今にも崩壊しそうな、不安定なコードです。
水面張力ギリギリの音楽。
これがすぐに崩壊する恋だということを暗示しています。

また、F#メジャーキーにもかかわらずサビの最初のコードはGM7です。
本来はF#M7であるはずなのに、半音ズレているのです。

他にもこういった普通じゃない音楽表現がたくさん使われています。

つまり、この曲は表面上の歌詞のような、単なる恋愛に奥手な女の子の話じゃないということを音楽理論がほのめかしているのです。

4.裏のテーマは「不倫」

この曲の歌詞は2通りに解釈できるようになっています。

裏の歌詞のテーマとしては、結婚している相手(男)と付き合っているヤバいタイプの不倫をしている女の子が主人公です。
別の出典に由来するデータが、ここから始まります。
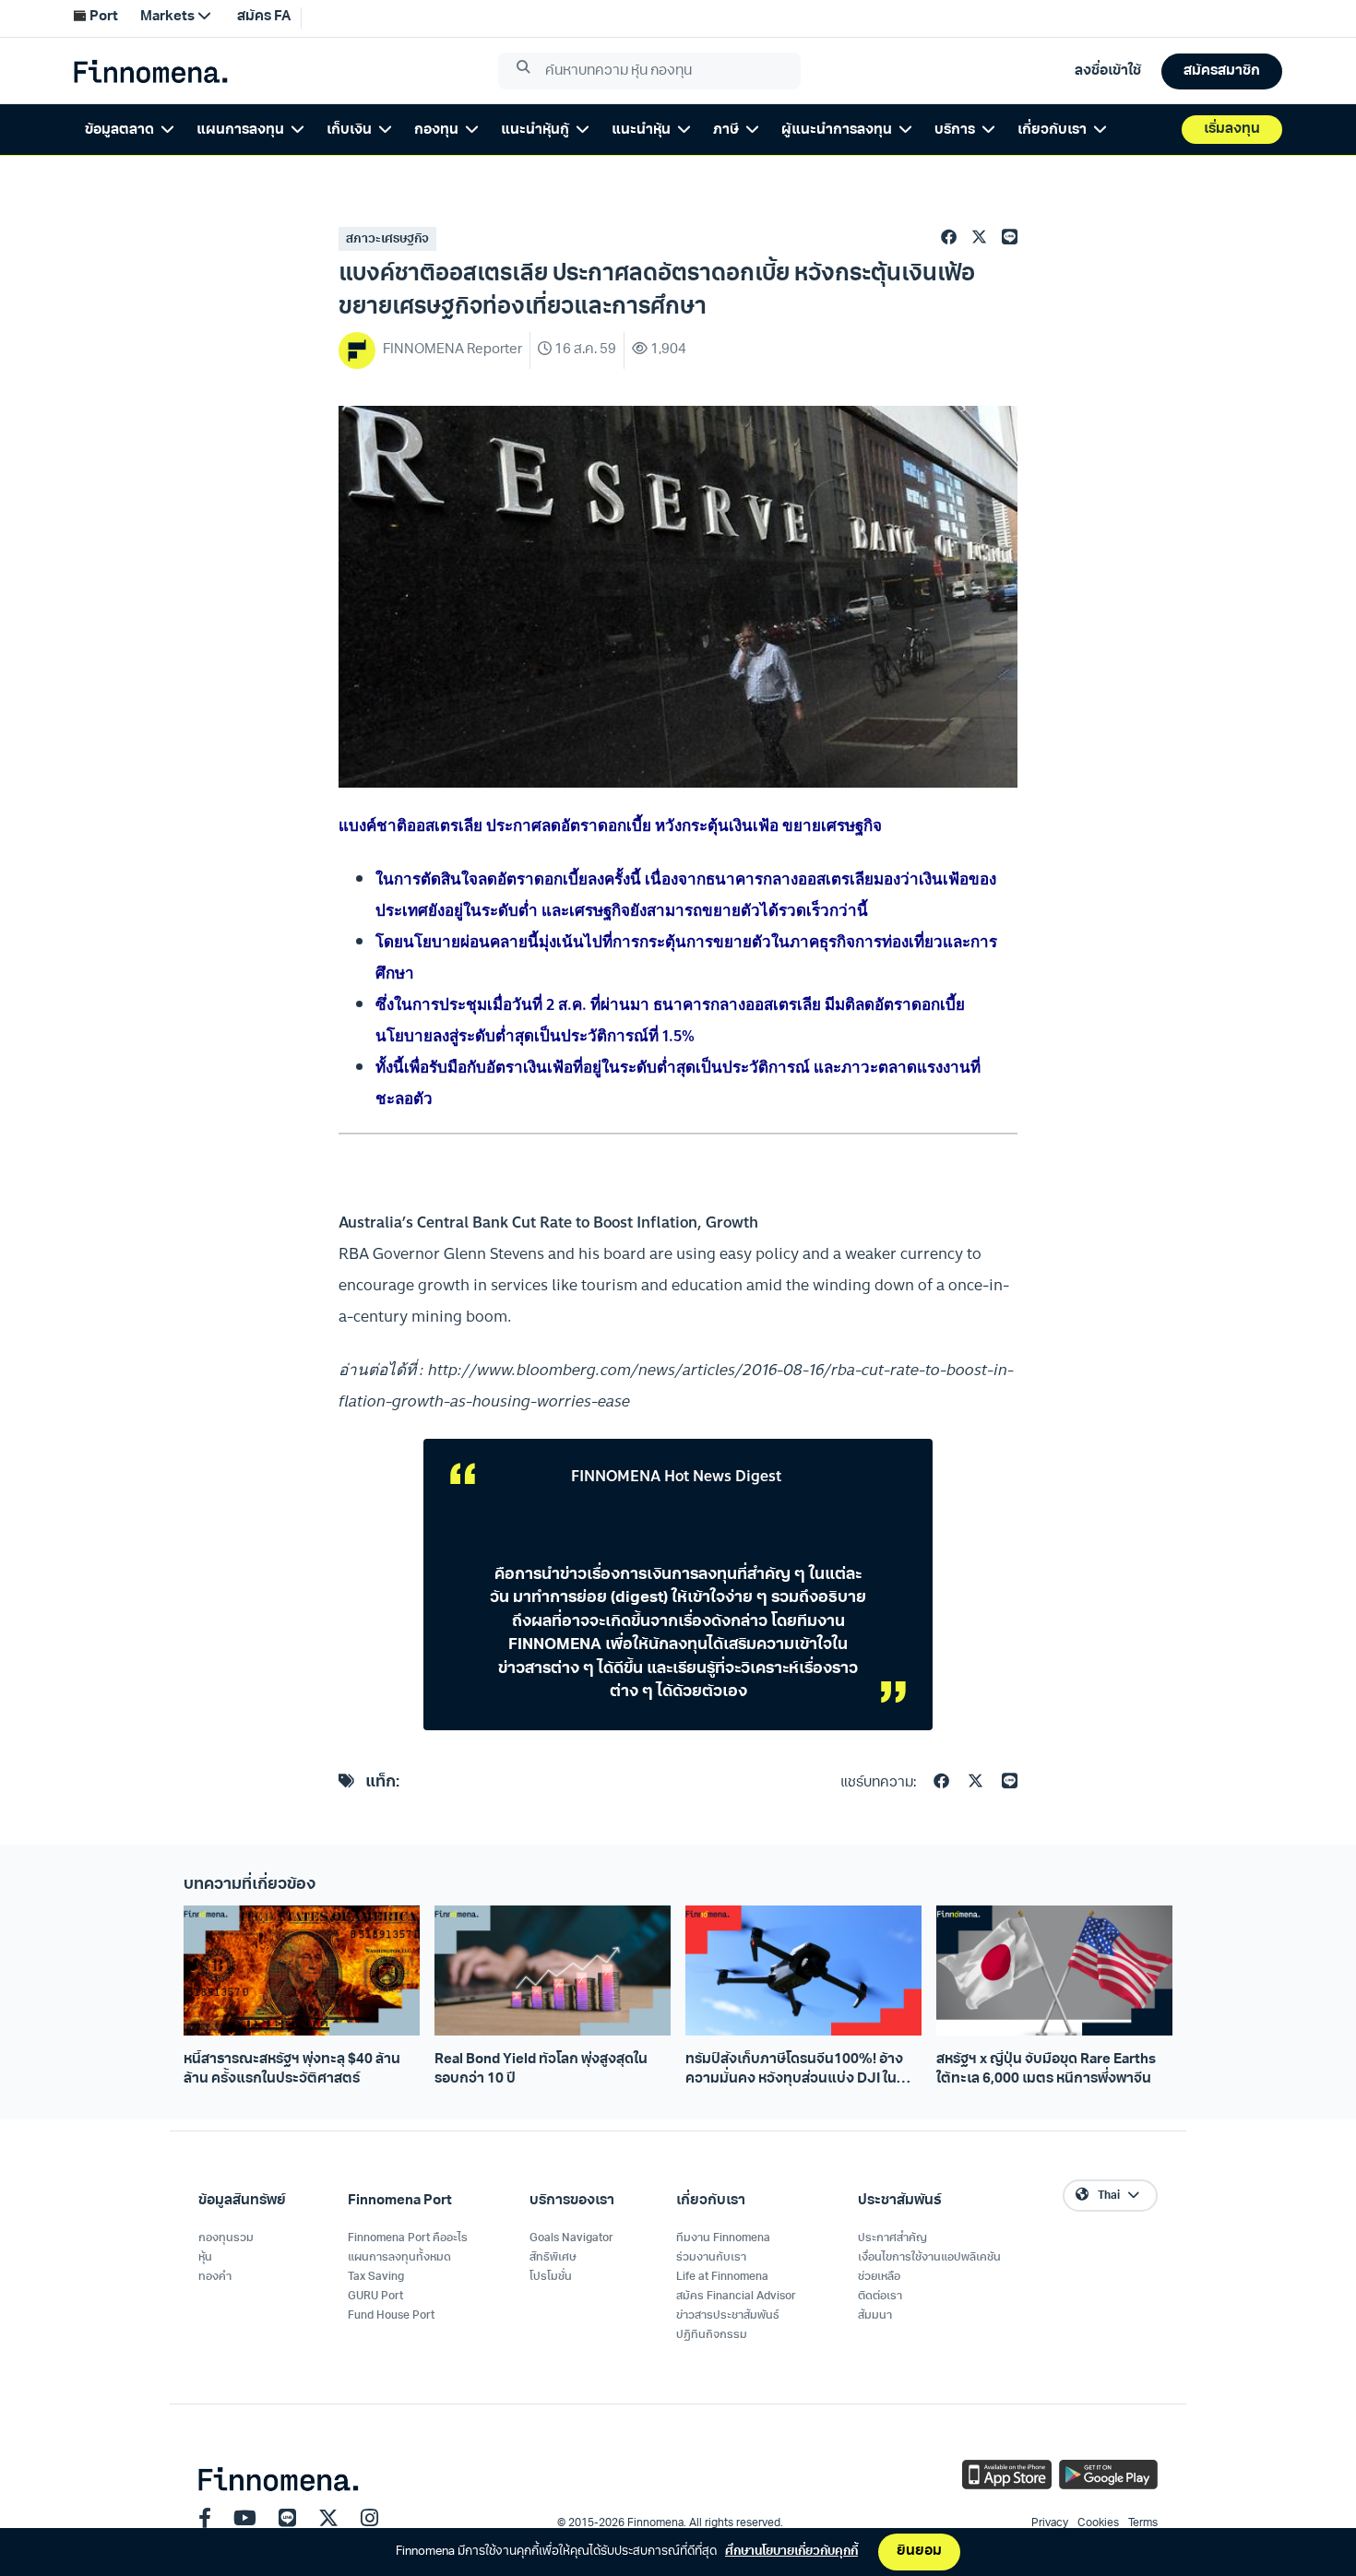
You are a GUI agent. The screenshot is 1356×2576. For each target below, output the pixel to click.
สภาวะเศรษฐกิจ (387, 239)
2番Aメロ冒頭の「下手なあなたのウソ」というのは、相手の男は独身であるとウソをついて主人公と付き合っているということです。
でも、そんな大きなウソはすぐにバレます。
相手はバレていないつもりでも、主人公は相手に奥さんも子供もいるのも知っています

そのウソを相手の男に突きつけて破局するほど子供じゃない、という感じです。
つまり、相手もヤバい奴ですが、主人公の女の子もヤバい奴なのです。

相手には奥さんもいて子供もいる。
だから絶対に成就しないけど、やめられない恋なのです。


歌詞を上から解説させていただきます。

SNSに一人きりの写真しか上げられないのも、相手の奥さんに見つかるとマズいからです。
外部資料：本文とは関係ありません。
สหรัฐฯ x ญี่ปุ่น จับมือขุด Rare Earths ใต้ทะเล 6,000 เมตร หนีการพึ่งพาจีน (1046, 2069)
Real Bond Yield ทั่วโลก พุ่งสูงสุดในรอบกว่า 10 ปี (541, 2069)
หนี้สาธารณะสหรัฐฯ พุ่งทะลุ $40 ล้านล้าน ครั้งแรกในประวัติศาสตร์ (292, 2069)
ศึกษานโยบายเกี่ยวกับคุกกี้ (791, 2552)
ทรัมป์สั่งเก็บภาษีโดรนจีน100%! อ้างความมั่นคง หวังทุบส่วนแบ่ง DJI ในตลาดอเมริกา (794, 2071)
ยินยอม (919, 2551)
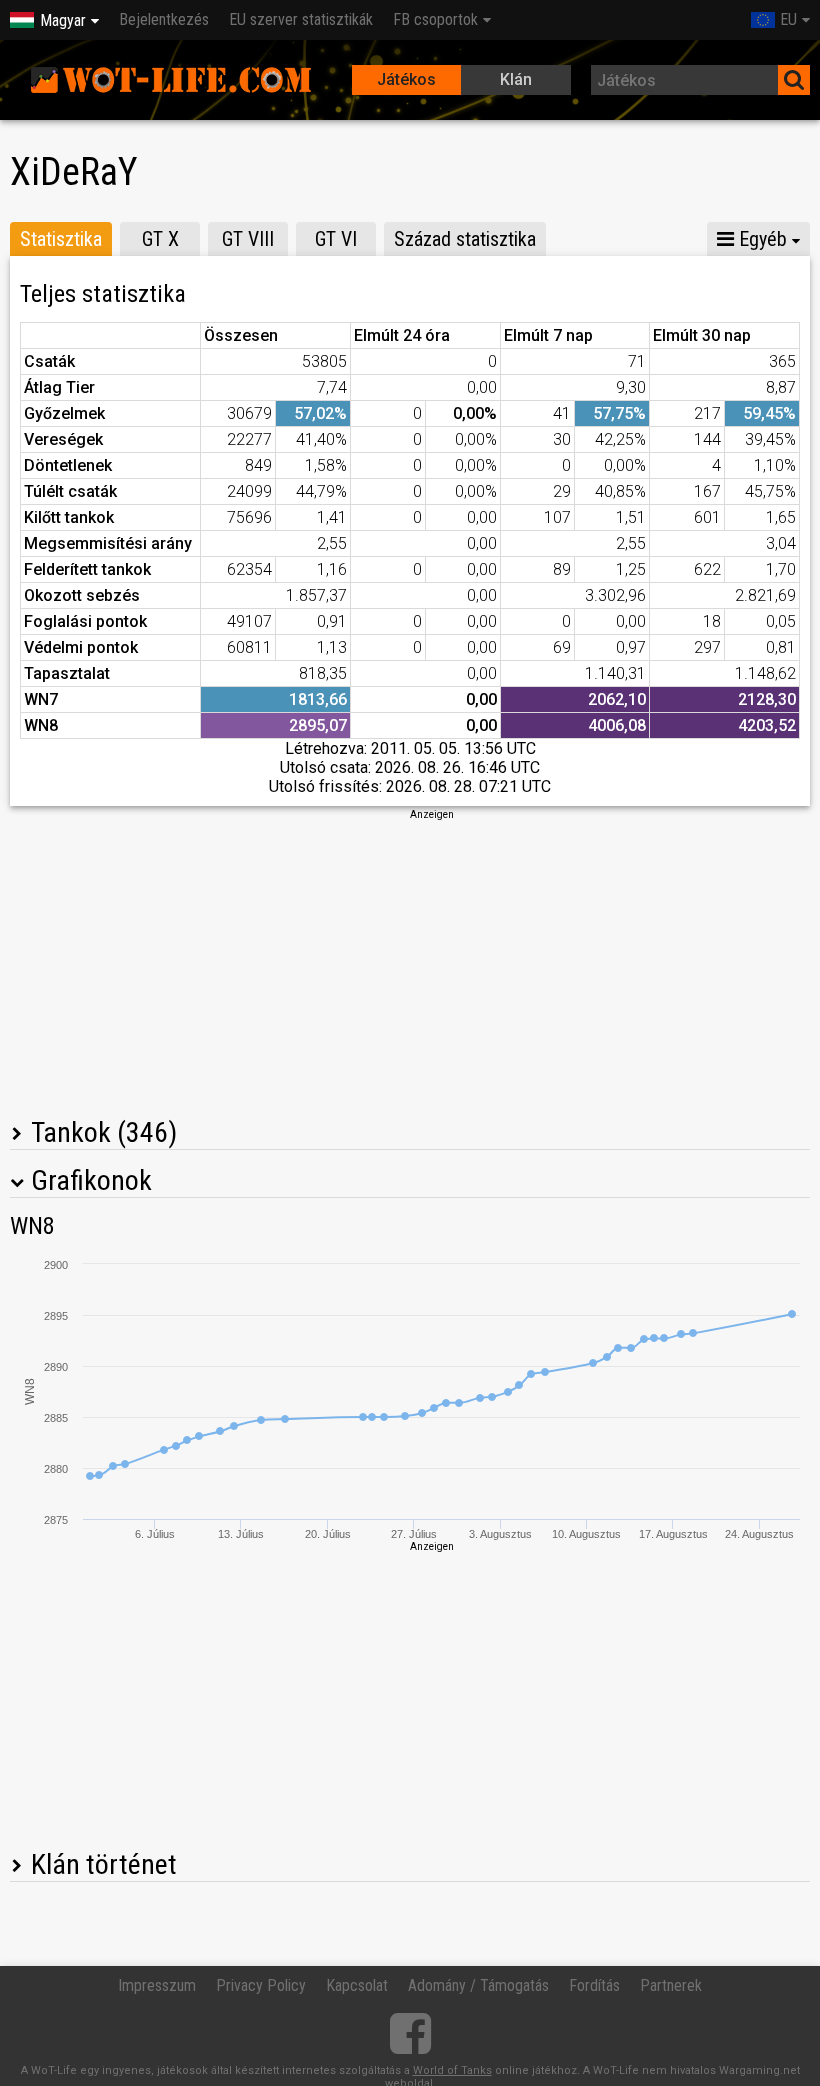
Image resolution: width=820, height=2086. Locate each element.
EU (788, 19)
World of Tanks (452, 2070)
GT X (160, 239)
1番では、0時過ぎてから落ち合う二人を描いています。
相手は子どももいながら不倫もできるので、そこそこお金持ちです。
六本木の高級会員制バーにでも連れて行ってもらったのでしょう。
「眠れない夜には少し甘めがいいの」=「セックスする夜の前座は、少しロマンチックが良い」という意味です。

2番では、実際にホテルに入っていく様子です。
趣味じゃない口紅は、相手の奥さんの口紅です。
洗面台は、女性にとってプライベート性の高い場所です。
すなわち女性の心の奥底を指しています。
気持ちが整理できていないのでごちゃごちゃしていて、そこに相手の奥さんの口紅が堂々と転がっているのです。

自分は愛しているのに、相手は遊びで付き合っている。
それどころか、奥さんのことまで隠し通せている気でいる。
そんなことに嫌気がさし、たまにアイロニー(皮肉)をぶつけてみるけど、相手は鈍感なので気が付きません。
結果的にぶつけたアイロニーは地面に散らばってしまいます。

それでも、少しでも自分のことを愛する気持ちがあるなら、体だけの関係じゃなくて、セックスが終わった後も(朝も)まだそこにいて欲しい。

3サビは実際にセックスしている様子です。
不倫という恋から戻れない二人は、溶けあうようにセックスしているのです。
たとえ恋が叶わなくても。
夜を映す窓というのは、ラブホテルの窓のことです。
高級なラブホは階が高いので、カーテン明けっぱなしでも誰に見られることもありません。
窓には東京の夜景と、夜の空。
そして、情けない恰好をしながらセックスしている自分の姿がかすかに映っているのです。

5.本当のテーマは「二面性」

このように、表面上と深層の2つの意味でとれる作品が僕は大好きです。
なのでこの曲も二面性にこだわりました。

音楽ジャンル的にも、ジャズとロックの二面性を持っています。
ジャズのようなウォーキングベース風のフレーズなのにエレキベースが演奏していたり、ジャズっぽい跳ねるリズムをロックドラムが演奏していたり……。

主人公の女の子も、SNS上の姿と不倫しているときの姿という二面性があります。
歌詞も前述の通り二面性があります。

6.恋愛ソングばかりのJ-POPへのアンチテーゼ

このように、解説を読む前と解説を読んだ後で楽曲の深度が違って見える曲を作ってみました。

表面上はくだらない恋愛ソングですが、音楽理論というメガネを通すと奥行きが見えたと思います。
この曲は、恋愛ソングばかりのJ-POPへのアンチテーゼでもあります。

また、通常恋愛ソングは歌詞の登場人物に自分を重ね合わせるものですが、裏のテーマを知った方は、どちらかというとメタ的視点から歌詞を見ることになります。
「あ~自分もこんな恋をしたなぁ」ではなく「あぁ、こんな恋するやつもいるのか」という視点です。、

今後発表する亡きカズの曲もこういうメタ視点の曲が多いです。
メタ視点から聴く曲もなかなかないと思いますので、ぜひ楽しんでいただければ幸いです。